Un gigante con i piedi d’argilla. Il terremoto occupazionale è stato fotografato anche dall’ultimo sondaggio della Camera di Commercio di Milano, Monza-Brianza e Lodi contenuto nel rapporto “Milano produttiva 2020”.Nella Città metropolitana di Milano, nel settore dell’industria, il 72.4% delle imprese intervistate sta affrontando la situazione sul fronte occupazionale con gli ammortizzatori sociali, il 6.9% con una riduzione dell’organico, il 16.9% con il rinvio delle assunzioni previste, il 6.6% con il mancato rinnovo dei contratti in scadenza. Solo il 21% non ha dovuto ridurre la forza lavoro.

Negli altri settori la situazione non migliora: nell’artigianato solo il 16,9 % delle aziende ha mantenuto il vecchio assetto occupazione. Anche in un sondaggio condotto dalla Sda Bocconi emerge che oltre il 20% delle imprese sarà costretta a ridurre l’organico quando non saranno più sufficienti gli ammortizzatori sociali.

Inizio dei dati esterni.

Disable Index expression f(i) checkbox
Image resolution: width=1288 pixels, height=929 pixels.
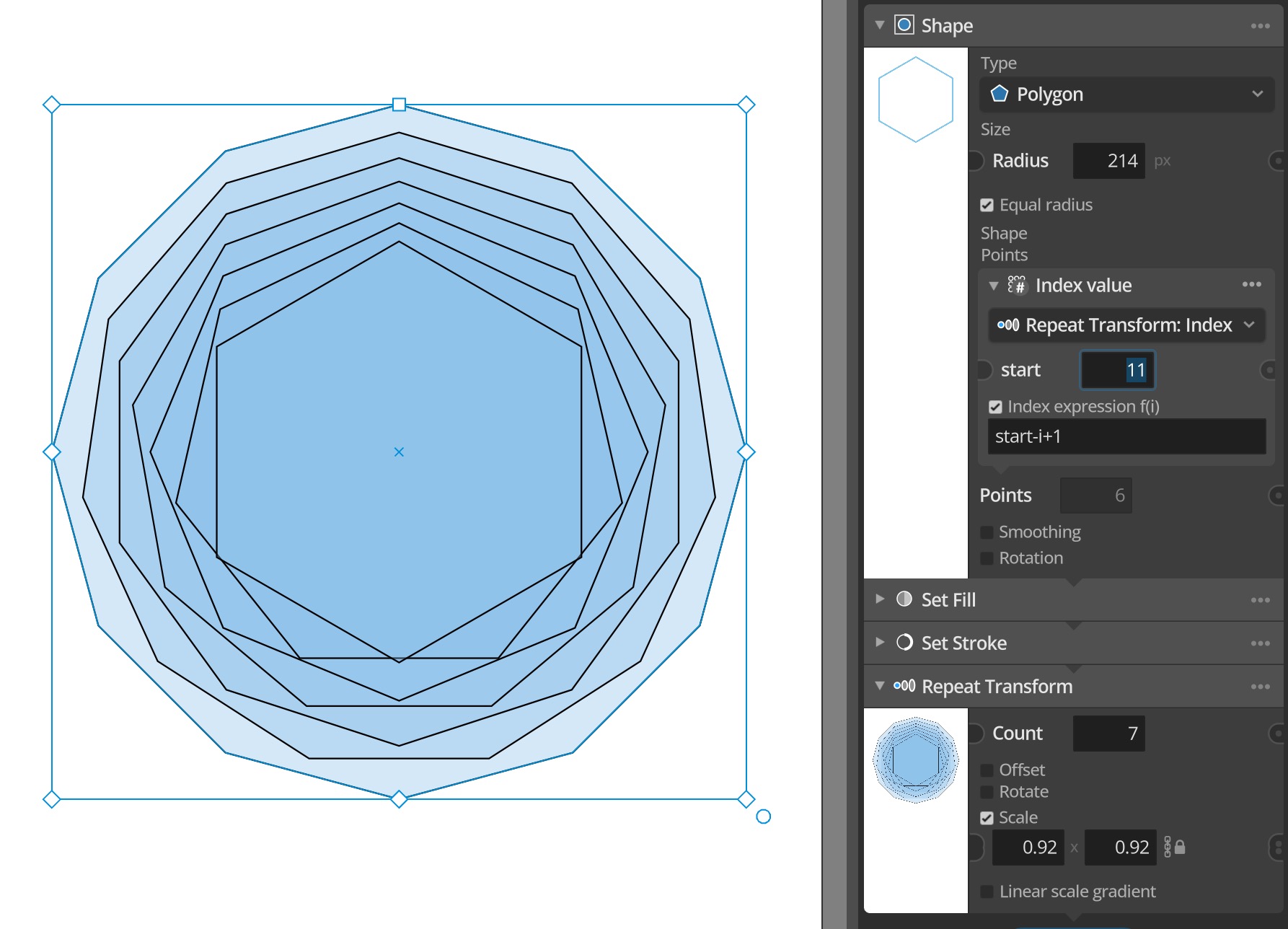pyautogui.click(x=996, y=408)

Secondo il professore di Demografia alla Cattolica Alessandro Rosina, Milano è un “gigante con i piedi d’argilla”. Al suo interno sono presenti troppi squilibri legati alla demografia ed ad un welfare non troppo capillare. «Nei Paesi più sviluppati – spiega il professore – la ripartenza dopo la crisi economica di dieci anni fa è stata legata a un aumento della natalità, cosa che a Milano non è avvenuta. tasso di abbandono prematuro degli studi è preoccupante così come quello dei giovani che non studiano e non lavorano. L’emergenza coronavirus potrebbe accentuare queste fragilità, riducendo la natalità, peggiorando le condizioni dei giovani e aumentando le diseguaglianze».